RICHMOND—Summer may be perfect for barbecues and vacations, but it’s also a hot season for car thieves.
Vehicle thefts spike during summertime, and that’s why police departments, transportation associations and organizations like Drive Smart Virginia are reminding people about car security during July’s Vehicle Theft Prevention Month.
“Vehicle thefts have increased 25% over the past few years,” said David Tenembaum, Virginia Farm Bureau Mutual Insurance Co. senior actuarial manager and Drive Smart Virginia board member. “Having a vehicle stolen is not only an inconvenience; it’s a violation of your personal safety and security. Luckily there are precautions people can take to help prevent it from happening.”

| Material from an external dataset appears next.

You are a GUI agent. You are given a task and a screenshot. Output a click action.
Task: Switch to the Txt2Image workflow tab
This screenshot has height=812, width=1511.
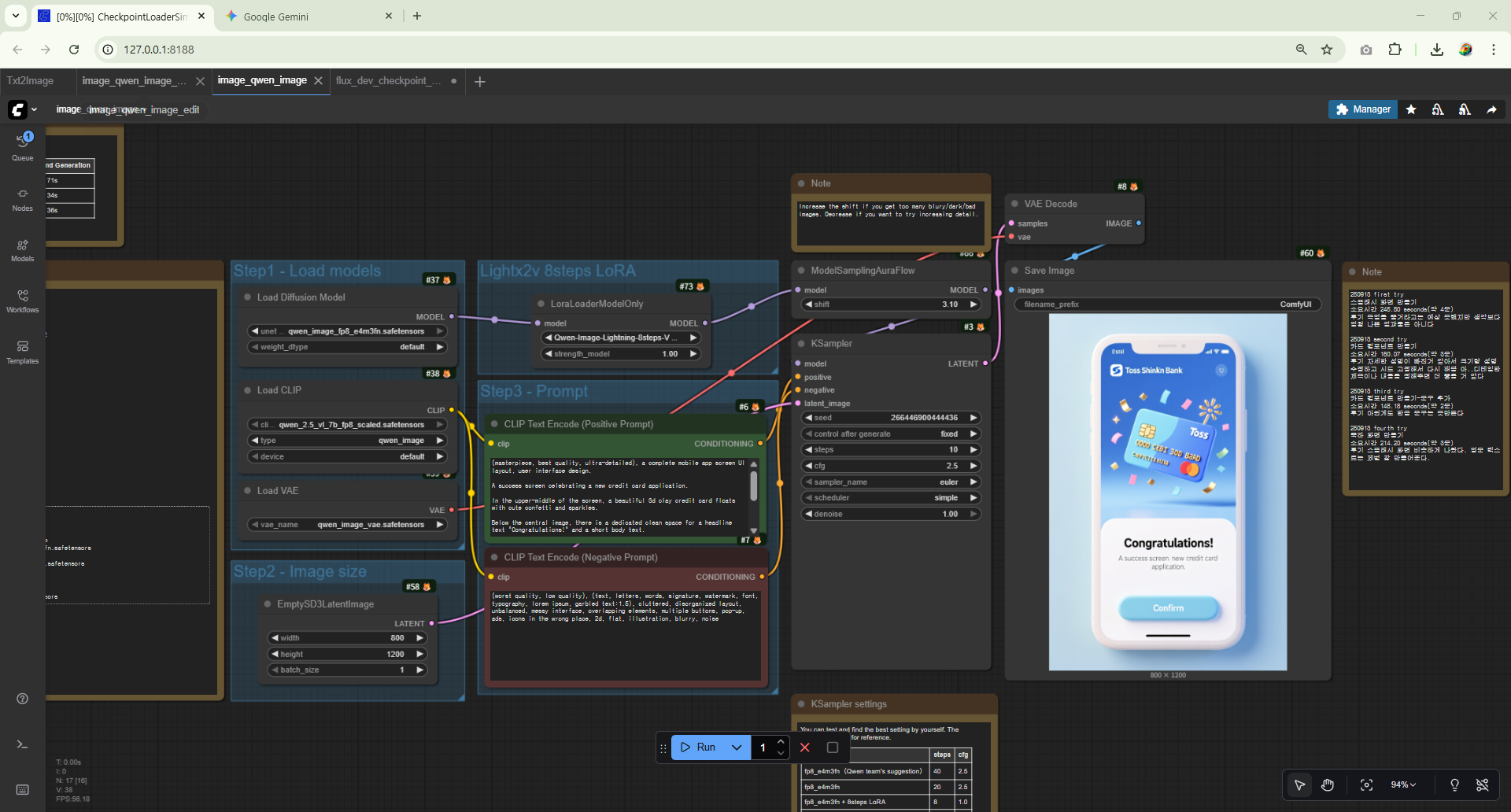tap(31, 81)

The National Highway Traffic Safety Administration reports that more than 1 million vehicles were stolen in 2022, costing vehicle owners over $8 billion. A vehicle is stolen every 32 seconds in the U.S., and passenger cars are thieves’ favorites—making up over 74% of all stolen vehicles.

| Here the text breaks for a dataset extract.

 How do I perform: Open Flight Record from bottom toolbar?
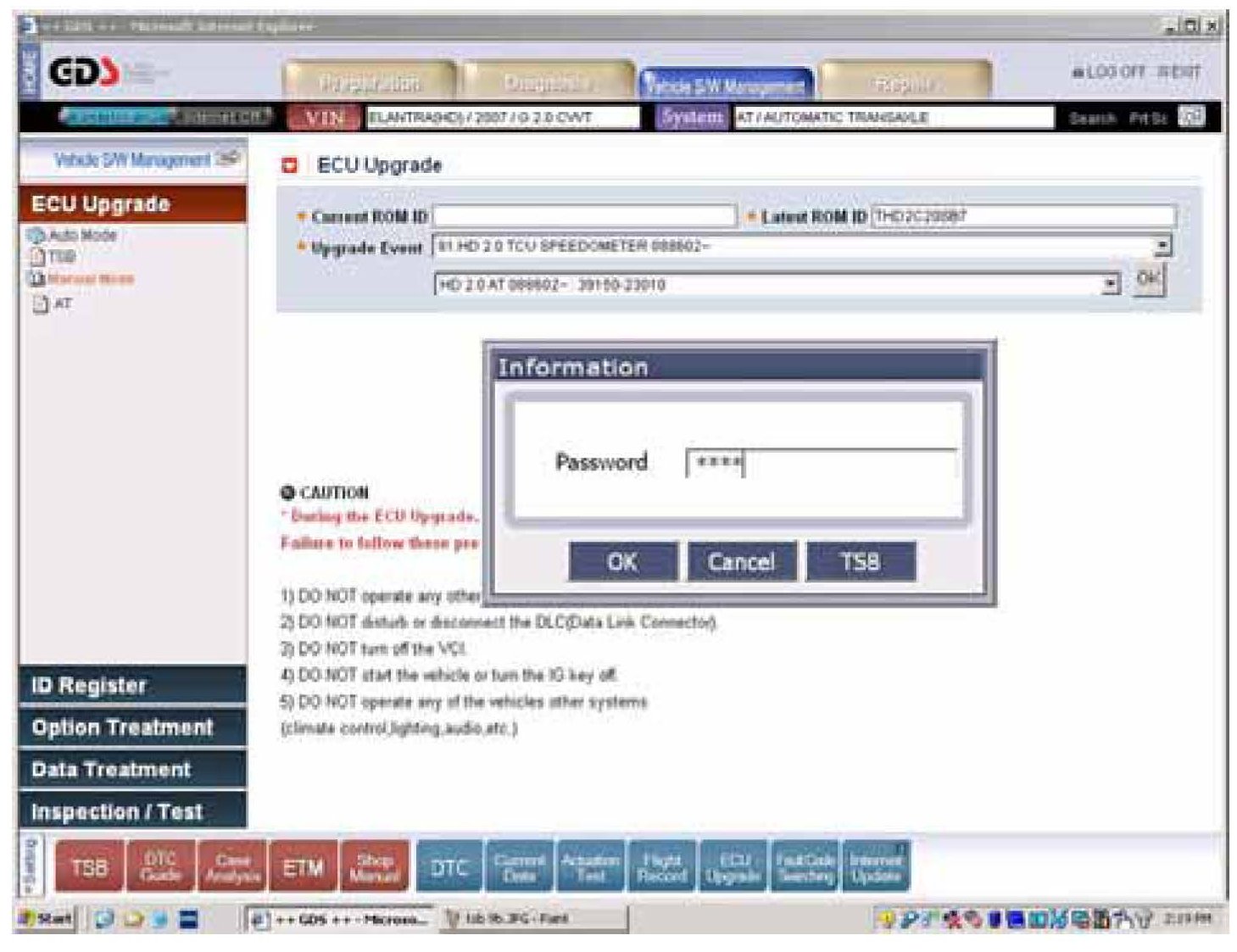[x=661, y=867]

About half of those thefts involved driver error.
“Keys left in the car is far and away No. 1, regardless of whether the vehicle is locked,” explained James Walker, VFBMIC senior claims investigator. “This includes spare keys to any vehicle sitting in the driveway. I’ve seen situations where every car is stolen out of the driveway in one night.”
In addition to never leaving keys or fobs in cars, drivers should park in protected or well-lit areas, close and lock windows and doors, and never leave the area with the vehicle running—a quick trip into the house or store is prime opportunity for a thief.

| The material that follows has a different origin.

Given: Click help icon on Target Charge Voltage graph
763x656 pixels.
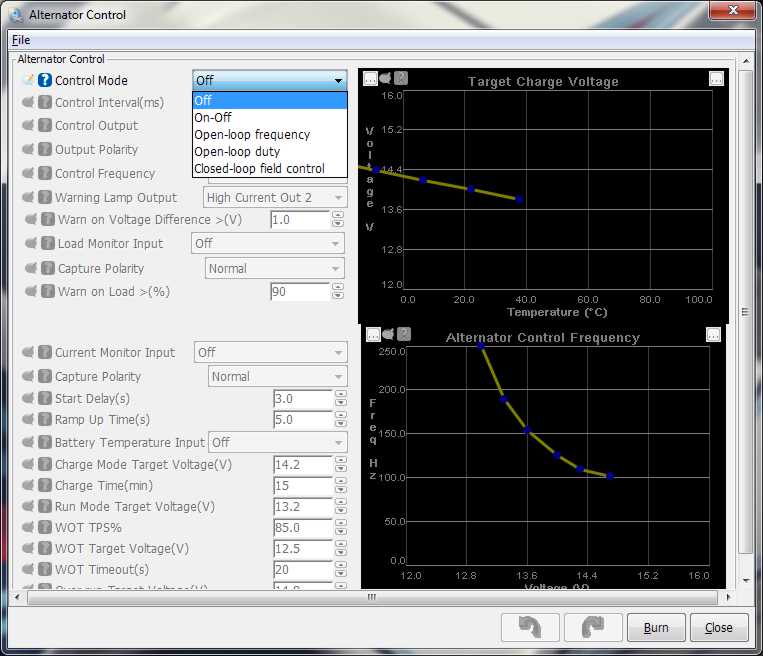Looking at the screenshot, I should tap(401, 78).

Items left in plain sight also entice thieves.
“Don’t leave valuables in the back seat,” Walker advised. “Lock them in the trunk, cover them up—thieves will break the window and steal a backpack or gym bag just to see if there’s anything good in it. While they’re in the car, they’ll go through the console to see what else is worth stealing.”
While vehicles’ antitheft systems can deter thieves, using secondary security devices like steering wheel locks adds protection and makes thefts more challenging—especially for Hyundais and Kias, which have become targets.
If you find yourself a victim of vehicle theft, immediately contact the police to file a stolen-vehicle report. Call your insurance company within 24 hours of the theft to file a claim.